In other newspaper news, the Sun-Times made some cuts by releasing entertainment and gossip columnist Bill Zwecker and arts critic Heidy Weiss. With the latter move, you have to really question the Sun-Times’ committment to arts and culture coverage, something yours truly deeply cares about. It’s the wrong kind of direction for new owner Edwin Eisendrath.

Also shown the door last week at sister publication Chicago Reader was editor Jake Malooley. Recently, Pulitzer Prize winner Mark Konkol took over duties of running the alt paper.


It may not be WGN’s Man Of The People, but at least the title is cool: WFLD political reporter Mike Flannery is getting is own Friday night public affairs show. Titled Flannery Fired Up, Flannery plans to feature newsmakers including political candidates running for office (the March primaries are right around the corner) and a panel discussing issues affecting Chicago such as violent crime, taxes, quality of living issues, and more – something WTTW’s Chicago Tonight: The Week In Review regularly does.

Flannery Fired Up airs Friday at 9:30 p.m. and repeats Sundays at 8:30 a.m.

The first guest on Flannery Fired Up was former Chicago Police Superintendent Garry McCarthy, who is mulling a mayoral run to challenge incumbent Rahm Emanuel. McCarthy recently slammed the mayor in a recent interview for the current administration’s handling of a carjacking epidemic plaguing the city.

Mike Flannery was the longtime political reporter for CBS-owned WBBM-TV starting in 1980, covering the administrations of Mayors Jane Byrne, Harold Washington, Eugene Sawyer and Richard M. Daley. He joined Fox-owned WFLD in the same capacity in 2010.


And speaking of Chicago… If you are keeping tabs, yes Chicago is still a national laughingstock despite President Dumbass not tweeting about us for a while. On Friday, The Onion – you know, the fake publication staffed by old According to Jim writers, took a shot at the Windy City combining the two things the city is known for: winter weather and murders.

 

And while commenting on a Philadelphia police scanner tweets after the Eagles won the Super Bowl, even yours truly was a recipient of abuse from this asshole

While these imbeciles continue to mock our city’s murder victims and their families – the vast majority of them African-American and Hispanic, what they are clearly lacking is solutions to the urban ills we are suffering from. As this carjacking wave grips the city, the jokes and mean comments from the MAGA crowd are not funny – they’re disgusting. If you’re not willing to offer solutions, then shut the fuck up. Keep your racism to yourselves.

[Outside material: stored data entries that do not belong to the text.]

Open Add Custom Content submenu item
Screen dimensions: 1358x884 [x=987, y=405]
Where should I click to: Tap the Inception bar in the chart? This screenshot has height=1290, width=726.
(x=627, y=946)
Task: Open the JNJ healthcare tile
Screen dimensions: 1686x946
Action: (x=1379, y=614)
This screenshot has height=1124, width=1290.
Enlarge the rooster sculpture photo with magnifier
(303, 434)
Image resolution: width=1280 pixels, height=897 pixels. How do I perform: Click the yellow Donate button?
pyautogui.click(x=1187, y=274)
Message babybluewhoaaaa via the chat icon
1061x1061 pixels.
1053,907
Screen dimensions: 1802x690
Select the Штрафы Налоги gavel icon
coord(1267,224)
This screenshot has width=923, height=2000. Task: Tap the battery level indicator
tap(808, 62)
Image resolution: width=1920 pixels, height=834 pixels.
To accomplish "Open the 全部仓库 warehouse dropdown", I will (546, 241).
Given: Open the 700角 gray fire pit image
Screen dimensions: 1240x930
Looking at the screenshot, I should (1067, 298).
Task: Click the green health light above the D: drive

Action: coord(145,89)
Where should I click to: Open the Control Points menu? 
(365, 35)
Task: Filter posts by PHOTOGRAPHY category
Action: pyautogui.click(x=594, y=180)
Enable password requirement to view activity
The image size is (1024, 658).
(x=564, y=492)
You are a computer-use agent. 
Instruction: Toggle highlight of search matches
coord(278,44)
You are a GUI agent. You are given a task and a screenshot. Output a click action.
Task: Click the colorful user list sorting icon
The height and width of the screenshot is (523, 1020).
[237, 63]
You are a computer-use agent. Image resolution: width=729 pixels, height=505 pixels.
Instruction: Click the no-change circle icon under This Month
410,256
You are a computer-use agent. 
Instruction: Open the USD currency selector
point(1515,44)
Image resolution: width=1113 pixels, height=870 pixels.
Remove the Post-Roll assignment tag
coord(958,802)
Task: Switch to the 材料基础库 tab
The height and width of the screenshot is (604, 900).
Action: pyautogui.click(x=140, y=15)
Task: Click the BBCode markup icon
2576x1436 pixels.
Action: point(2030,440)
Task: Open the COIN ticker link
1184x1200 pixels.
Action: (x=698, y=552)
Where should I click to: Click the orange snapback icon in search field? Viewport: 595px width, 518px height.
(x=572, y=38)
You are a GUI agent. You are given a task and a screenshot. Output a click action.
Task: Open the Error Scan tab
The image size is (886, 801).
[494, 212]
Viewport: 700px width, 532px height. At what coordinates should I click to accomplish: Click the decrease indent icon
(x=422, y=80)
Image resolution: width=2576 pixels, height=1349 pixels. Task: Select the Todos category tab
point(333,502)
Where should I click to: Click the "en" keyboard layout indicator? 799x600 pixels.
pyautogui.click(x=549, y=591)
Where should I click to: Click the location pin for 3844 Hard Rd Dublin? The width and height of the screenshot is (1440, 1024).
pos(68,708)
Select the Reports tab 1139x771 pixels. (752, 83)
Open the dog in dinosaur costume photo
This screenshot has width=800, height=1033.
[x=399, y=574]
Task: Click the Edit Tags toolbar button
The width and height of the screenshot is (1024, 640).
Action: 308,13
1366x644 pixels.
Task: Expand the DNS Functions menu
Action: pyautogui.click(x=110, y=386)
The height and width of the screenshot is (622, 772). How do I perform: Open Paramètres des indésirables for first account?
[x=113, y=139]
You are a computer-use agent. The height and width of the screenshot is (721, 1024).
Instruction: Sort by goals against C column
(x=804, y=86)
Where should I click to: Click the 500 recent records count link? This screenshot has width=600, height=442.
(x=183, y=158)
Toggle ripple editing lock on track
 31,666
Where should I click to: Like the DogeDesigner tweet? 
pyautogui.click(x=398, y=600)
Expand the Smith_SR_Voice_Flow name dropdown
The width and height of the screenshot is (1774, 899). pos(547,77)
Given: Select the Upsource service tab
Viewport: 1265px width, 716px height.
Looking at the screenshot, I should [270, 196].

On a much lighter note, CBS Television Distribution’s Wheel Of Fortune even took a shot at us – albeit inadvertently and involving only one of our sports teams. Wheel celebrated Great American Cities week and Chicago was celebrated on Tuesday (the show devoted an entire week to the Windy City last May.) In one of the puzzles, the contestant correctly guessed four of Chicago’s teams – Bears, Bulls, Blackhawks, and Cubs. Guess who they left off?

Even Chicago native Pat Sajak, a noted Cubs fan wondered “Where’s The White Sox“?

Though its understandable why the White Sox were left off (you couldn’t fit all five teams there due to space limitations), news of the “snub” spread on social media as Sox fans weren’t happy (some were even amazed Wheel was still on the air after all these years, its 43rd on television.) Still, a fits a pattern yours truly documented in 2016 when the Cubs went to the World Series – many thought it was the city’s first fall classic appearance since 1945 – nevermind the White Sox went to the World Series in 1959 and won it all in 2005.

But it’s kind of funny about “attention” when Wheel of Fortune – ousted from the top game show spot by Steve Harvey’s Family Feud sometime ago – received the most publicity it had in years. Believe it or not, the White Sox gets actually more ink than Wheel – or most programs in the dying first-run syndication business, with the last program receiving any kind of “attention” was The Dr. Oz Show.

And that came when Last Week Tonight’s John Oliver blasted him for the absolute phoniness of his program.